When Your AI Does Something Weird, You Need a Paper Trail
Most people troubleshoot AI the same way they troubleshoot a broken TV — unplug it, plug it back in, hope the problem goes away. That works fine until the TV is making financial decisions for you.
AI Proxy sits between your users and your AI models. Think of it like the circuit breaker panel in your house. You don’t plug your refrigerator directly into the power company. There’s infrastructure in between — something that routes, regulates, and records. When the lights go out, you walk to the panel and read which breaker tripped. The problem tells you where to look.
AI Proxy works the same way. Every request that passes through it leaves a mark — a log, a trace, a timestamp. That’s your telemetry. And when something goes wrong, telemetry is the difference between “the AI did something weird” and “here’s exactly what it received, what it decided, and why.”
The troubleshooting part is where chain of reasoning becomes the actual tool. Agents don’t fail randomly — they fail logically. They followed their instructions and got somewhere you didn’t expect. That’s not a malfunction, that’s a navigation error. And you can retrace it.
Imagine you’re driving somewhere using GPS. You end up at the wrong address. You don’t throw the car away. You look at the route — where did it diverge? Was the destination wrong? Did it take a detour you didn’t authorize? AI Proxy gives you that route history. Chain of reasoning gives you the logic that drove the turns.

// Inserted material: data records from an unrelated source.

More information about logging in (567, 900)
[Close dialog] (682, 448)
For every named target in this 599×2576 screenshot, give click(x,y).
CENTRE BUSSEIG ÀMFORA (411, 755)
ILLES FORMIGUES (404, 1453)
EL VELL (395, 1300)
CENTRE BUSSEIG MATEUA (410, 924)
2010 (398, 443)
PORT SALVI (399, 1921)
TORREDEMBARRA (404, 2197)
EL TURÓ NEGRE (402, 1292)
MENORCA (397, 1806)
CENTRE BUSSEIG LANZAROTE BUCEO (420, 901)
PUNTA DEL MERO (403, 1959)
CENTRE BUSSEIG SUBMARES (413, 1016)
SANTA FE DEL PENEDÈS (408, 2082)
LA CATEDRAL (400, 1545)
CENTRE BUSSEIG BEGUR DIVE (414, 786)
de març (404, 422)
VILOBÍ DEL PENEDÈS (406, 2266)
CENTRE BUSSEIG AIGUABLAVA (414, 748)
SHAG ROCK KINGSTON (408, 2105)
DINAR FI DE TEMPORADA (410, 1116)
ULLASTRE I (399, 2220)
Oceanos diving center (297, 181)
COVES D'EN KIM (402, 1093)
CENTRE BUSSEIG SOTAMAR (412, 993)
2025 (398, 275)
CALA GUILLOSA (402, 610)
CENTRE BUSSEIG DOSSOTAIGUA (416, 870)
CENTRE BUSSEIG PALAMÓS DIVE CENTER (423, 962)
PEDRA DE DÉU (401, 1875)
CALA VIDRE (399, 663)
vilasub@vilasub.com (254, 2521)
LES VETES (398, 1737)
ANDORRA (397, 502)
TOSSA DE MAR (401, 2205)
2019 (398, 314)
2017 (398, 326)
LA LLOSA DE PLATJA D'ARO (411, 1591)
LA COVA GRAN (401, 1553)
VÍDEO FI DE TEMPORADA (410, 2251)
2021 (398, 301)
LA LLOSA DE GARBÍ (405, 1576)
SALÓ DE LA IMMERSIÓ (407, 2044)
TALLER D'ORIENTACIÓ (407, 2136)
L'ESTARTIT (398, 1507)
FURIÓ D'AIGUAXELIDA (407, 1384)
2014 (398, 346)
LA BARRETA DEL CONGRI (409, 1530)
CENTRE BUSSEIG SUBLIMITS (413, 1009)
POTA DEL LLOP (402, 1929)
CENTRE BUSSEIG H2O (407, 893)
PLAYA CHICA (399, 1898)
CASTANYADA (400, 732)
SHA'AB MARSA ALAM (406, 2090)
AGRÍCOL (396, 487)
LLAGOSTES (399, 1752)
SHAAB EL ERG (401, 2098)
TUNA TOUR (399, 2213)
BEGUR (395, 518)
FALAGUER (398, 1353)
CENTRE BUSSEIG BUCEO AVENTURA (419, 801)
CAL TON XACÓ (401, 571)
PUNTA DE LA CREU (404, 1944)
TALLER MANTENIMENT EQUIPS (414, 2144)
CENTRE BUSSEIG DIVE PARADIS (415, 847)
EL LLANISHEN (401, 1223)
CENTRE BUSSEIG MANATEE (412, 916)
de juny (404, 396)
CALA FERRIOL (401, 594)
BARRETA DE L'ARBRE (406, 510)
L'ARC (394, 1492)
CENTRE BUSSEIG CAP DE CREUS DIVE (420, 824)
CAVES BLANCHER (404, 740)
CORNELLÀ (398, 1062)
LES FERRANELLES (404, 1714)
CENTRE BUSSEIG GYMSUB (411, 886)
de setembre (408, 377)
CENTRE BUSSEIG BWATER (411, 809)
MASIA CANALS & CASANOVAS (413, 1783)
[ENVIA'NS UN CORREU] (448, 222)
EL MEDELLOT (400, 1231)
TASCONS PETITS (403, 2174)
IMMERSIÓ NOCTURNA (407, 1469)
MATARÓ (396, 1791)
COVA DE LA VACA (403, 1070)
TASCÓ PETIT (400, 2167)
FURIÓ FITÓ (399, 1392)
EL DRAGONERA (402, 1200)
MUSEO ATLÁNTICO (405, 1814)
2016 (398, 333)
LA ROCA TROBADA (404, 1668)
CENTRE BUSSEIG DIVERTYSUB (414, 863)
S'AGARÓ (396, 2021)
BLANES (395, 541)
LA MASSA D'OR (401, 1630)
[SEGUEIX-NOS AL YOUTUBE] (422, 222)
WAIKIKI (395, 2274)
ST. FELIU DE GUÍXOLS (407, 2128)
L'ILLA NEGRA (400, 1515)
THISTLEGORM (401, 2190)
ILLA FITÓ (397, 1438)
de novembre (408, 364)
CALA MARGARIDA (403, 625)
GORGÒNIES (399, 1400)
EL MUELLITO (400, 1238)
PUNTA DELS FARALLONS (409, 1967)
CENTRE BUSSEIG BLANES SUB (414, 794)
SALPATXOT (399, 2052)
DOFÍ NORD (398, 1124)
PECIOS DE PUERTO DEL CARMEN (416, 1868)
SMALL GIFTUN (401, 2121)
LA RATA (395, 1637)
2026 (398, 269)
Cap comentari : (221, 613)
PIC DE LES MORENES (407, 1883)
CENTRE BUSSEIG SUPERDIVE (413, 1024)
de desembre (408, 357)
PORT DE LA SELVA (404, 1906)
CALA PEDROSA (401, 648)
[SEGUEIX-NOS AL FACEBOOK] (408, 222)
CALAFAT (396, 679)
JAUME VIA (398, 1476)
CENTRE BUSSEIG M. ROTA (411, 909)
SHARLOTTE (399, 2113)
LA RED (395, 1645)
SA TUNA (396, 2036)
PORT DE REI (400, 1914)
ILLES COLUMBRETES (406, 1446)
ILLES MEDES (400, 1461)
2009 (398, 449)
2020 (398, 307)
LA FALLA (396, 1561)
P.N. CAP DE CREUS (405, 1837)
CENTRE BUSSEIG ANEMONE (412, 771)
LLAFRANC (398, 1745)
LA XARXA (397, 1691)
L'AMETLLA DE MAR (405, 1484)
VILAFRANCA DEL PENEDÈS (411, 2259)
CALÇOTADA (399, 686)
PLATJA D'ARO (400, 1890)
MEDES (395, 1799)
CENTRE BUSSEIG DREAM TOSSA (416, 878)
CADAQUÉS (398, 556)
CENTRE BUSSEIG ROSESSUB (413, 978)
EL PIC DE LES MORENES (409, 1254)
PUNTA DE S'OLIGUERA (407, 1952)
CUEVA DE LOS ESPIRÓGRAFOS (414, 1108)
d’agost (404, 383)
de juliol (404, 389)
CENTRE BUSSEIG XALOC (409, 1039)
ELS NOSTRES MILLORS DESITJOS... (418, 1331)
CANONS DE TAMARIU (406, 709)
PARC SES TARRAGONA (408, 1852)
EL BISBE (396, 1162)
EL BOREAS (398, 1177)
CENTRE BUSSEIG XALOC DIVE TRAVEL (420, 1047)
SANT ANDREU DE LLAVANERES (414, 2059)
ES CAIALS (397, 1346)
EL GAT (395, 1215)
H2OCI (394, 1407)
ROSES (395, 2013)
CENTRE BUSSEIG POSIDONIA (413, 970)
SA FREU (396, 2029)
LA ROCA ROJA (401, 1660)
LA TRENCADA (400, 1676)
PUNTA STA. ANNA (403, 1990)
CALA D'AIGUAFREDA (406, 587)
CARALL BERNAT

Without it, you’re interviewing a witness who can’t remember anything. With it, you’re watching the footage.
Organizations deploying AI at scale are going to learn this the hard way or the smart way. The smart way is treating observability as a first-class requirement before something goes wrong — not a forensic tool you reach for after.
Your AI is going to do something unexpected. The only question is whether you’ll be able to read the panel when it does.